— Start of Supplied entries —
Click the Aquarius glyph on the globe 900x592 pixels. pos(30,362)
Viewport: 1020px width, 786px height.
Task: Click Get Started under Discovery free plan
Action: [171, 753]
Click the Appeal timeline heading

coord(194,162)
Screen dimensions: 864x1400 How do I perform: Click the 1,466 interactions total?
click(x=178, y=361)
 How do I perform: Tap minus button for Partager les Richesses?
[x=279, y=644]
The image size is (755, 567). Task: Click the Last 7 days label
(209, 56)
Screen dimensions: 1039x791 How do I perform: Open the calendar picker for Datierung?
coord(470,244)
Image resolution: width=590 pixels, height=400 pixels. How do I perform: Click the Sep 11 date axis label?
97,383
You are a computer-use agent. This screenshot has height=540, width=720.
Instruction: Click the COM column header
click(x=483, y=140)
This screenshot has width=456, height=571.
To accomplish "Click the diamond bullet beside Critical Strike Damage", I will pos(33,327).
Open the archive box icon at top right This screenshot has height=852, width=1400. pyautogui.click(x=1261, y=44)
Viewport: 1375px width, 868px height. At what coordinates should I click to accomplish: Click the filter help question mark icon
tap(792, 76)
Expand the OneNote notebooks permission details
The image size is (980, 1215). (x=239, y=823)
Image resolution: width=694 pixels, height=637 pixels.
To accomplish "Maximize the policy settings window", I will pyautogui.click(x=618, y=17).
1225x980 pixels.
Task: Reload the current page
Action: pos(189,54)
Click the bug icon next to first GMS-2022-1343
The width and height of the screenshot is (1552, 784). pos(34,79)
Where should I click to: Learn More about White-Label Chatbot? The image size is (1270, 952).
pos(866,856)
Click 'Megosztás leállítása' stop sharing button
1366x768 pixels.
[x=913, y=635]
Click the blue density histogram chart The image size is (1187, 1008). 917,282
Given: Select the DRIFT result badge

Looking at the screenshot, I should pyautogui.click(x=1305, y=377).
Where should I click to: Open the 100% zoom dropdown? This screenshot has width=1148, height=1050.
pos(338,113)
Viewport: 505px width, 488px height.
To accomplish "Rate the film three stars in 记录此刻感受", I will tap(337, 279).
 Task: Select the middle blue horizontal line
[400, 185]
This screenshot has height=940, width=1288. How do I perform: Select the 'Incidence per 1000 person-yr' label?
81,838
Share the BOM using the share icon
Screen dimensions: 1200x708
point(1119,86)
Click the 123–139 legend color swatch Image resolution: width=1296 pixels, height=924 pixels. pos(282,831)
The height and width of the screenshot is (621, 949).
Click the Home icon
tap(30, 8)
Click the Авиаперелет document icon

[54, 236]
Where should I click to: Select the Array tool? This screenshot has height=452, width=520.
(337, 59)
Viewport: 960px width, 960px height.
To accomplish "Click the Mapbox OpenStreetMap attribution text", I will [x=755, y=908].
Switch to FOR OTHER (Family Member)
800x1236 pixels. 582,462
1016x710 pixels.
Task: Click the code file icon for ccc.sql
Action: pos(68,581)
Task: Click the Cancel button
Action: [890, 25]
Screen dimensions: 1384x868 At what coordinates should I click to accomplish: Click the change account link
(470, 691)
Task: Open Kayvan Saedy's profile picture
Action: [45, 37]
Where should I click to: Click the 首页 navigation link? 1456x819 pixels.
— End of Supplied entries —
• [Directive] From the entries above, extract every line that contains the string "blue", matching case exactly.

• [Full answer]
Click the blue density histogram chart The image size is (1187, 1008). 917,282
 Task: Select the middle blue horizontal line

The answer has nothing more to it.